So if we want to make a change across all of them, we have to go and update 195 of these different states. It's not too fun. So instead we've split out into having shared states that are grouped by team. The thought being here that, a given team is kind of always on top of which changes are being made, so it makes sense to have that team be able to make those changes unilaterally and then plan and apply once, such that you are able to make those changes all in one. But it's not hurting other teams who are working with that code.

Now, as far as how we manage read-only state, there're many ways to skin a cat here. The first is to use this Terraform remote state variable or resource rather, which we used fairly early on. The general way that this works is that you define a Terraform remote state resource in the backend, which it's associated with. And then from there you can pull a remote state that you've previously stored as part of some other plan and apply, or some other Terraform that's fronting it.

In our case we pull ... Had one common one per environment. So we had kind of one core Terraform state for stage, one core Terraform state for production, one for dev. And then down below you can see how that's actually referenced, here we've grabbed this file first, which is the very first thing that happens when we're pulling this file first, and then next we're able to actually reference its outputs by saying, "Hey, Terraform remote state, get me this zone ID, which exists for this account."

The second that was introduced after that kind of became an innovation was data sources. I'd say if you're using this today, this one is a much better way to go. Data sources allow you to pull data from your production AWS or Google Cloud accounts and actually recognize certain values, which might have been built outside of Terraform. In our case we have a pipeline, which built Packer images and then puts those into our AWS accounts, we're able to pull those same AMI IDs and then use them within Terraform without having to do all sorts of trickery around managing this remote state. If you like to use it, it is as simple as then taking this data resource, saying, "Hey, I want to reference a particular output of it, " it will automatically be refreshed every time you run that data source.

Of course, including these data resources across all states for each team gets a little tiresome. So we've iterated on that as a third technique, which we call, shared outputs. In this we keep a shared infra module, which essentially is just a set or kind of a container module to hang our hat on and keep some variables around. And with this we see ... First reference this module, passes some configuration and then we're actually able to reference outputs, which are backed by data sources. That ensures that we basically don't repeat ourselves, we use those data sources once, configure them and then my teammate Julian actually set up a bunch of these, where you're able to pull all of these outputs depending on what it is you actually need.
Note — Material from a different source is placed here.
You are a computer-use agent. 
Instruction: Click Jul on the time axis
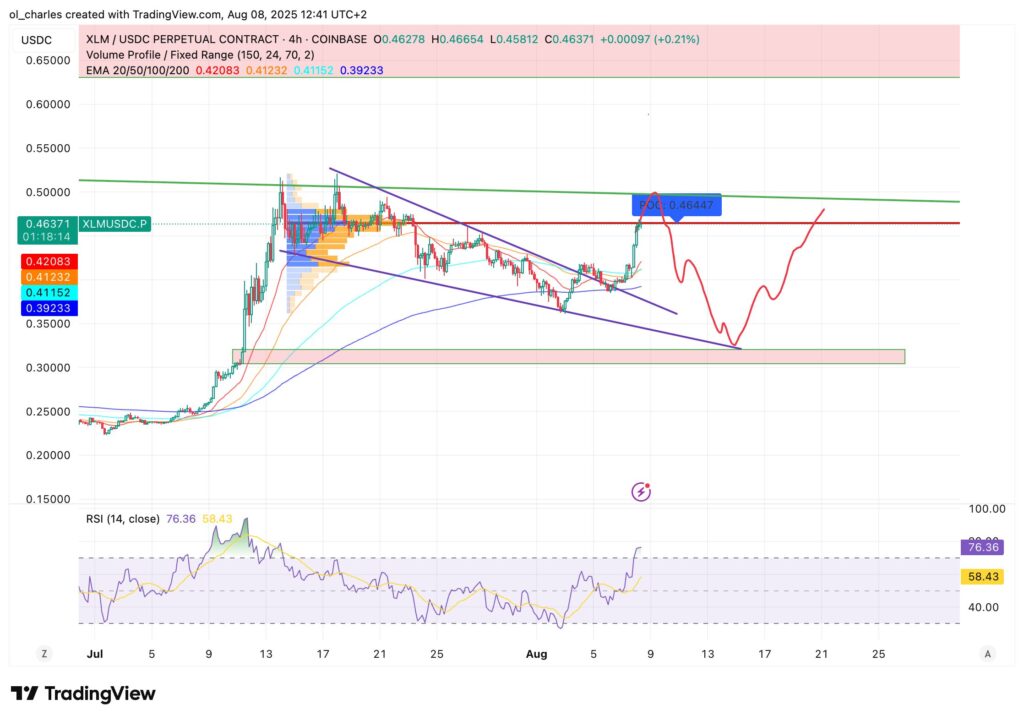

So, in summary for state safety. You want to use separate AWS or Google Cloud accounts. This allows you to ensure that you're not making changes between one account and the other. You're not accidentally modifying some database in prod while you meant to be modifying the one in stage. We keep a state for environment, just for that purpose. You might want to consider states per service or states per team. At Segment, we found it to be a bit more manageable with states per team but if you're really looking to live in blast radius for particular services, you might want to think about giving them their own state. No matter what you do, if you remember one thing from this talk, please use a remote state manager like Terraform Enterprise or S3 and limit your blast radius where possible. In our case we use a read only state with a combination of data sources and shared outputs but there's multiple ways to do it and all of them have kind of slight pros and cons.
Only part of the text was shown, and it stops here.